The man in the darkened doorway of the soddy called for him to come on in in that case. But nobody struck a light inside before Longarm had dismounted in the dooryard and was tethering his mount to their hitching rail in plain view. That lamp inside was relit as he approached the front door, hands polite and Winchester still in its saddle boot for anyone to plainly see.
Wabasha Chambrun, after all that talk, turned out to look mighty unremarkable in his checked shirt and bib overalls. He could have passed for a fairly clean-cut Mexican in town, if he'd said that was what he was.
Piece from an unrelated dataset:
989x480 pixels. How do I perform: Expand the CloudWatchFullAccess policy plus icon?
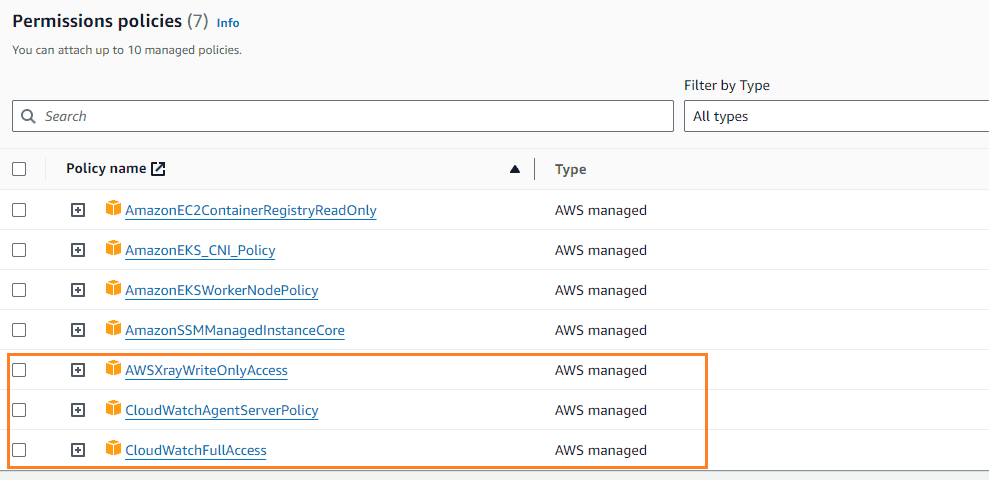point(77,450)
The same could not be said for the moon-faced old gal over in a corner near that lamp. Nobody but Buffalo Bill wore fringed buckskin in the summer when they didn't have to. But her blue print Mother Hubbard didn't disguise her long slick braids or the red line she'd painted along the part of her greased black hair. It wasn't true a full-blood always kept a poker face. Her smoldering sloe eyes were driving mental splinters into him where it really hurt a man as her husband said something to her in her own lingo.
She muttered, "Ohiney!" and turned her back on them as Longarm noticed that the four half-grown kids peering through a doorway at him seemed a tad less Indian and not quite as sore at him. "You got here too late for supper," Chambrun told Longarm, "and I know better than to offer you any of her choke-cherry lard dessert. But I told her to put the coffee on and she will, in a while, if she knows what's good for her. I ain't talking Santee to her to be rude. Tatowiyeh Wachipi's a good old girl in many ways, but she refuses to even try and learn Wasichu."
Longarm almost asked if Tatowiyeh Wachipi might not translate as something like Dancing Antelope Gal. Then he wondered why he'd want to ask a dumb question like that. Chambrun already knew what his woman's name meant in her lingo, and it was often surprising to hear what people might have to say when they didn't think you knew a word they were saying.
As his sullen woman cussed some more and threw a length of pitch-pine in the firebox of their cast-iron corner range, Chambrun waved Longarm to a seat at the table in the middle of their main room cum kitchen. As Longarm removed his hat and sat down, the somewhat older and burlier breed said easily, "I know why you've come. But just as I've told everyone else, I can prove I was right here in Brown County when they robbed that government office over in Fort Collins!"
Longarm nodded amiably and replied, "Nobody thinks you took part in the holdup itself. You'd know better than the rest of us how you came by that hundred-dollar treasury note you gave Israel Bedford in exchange for that riding stock."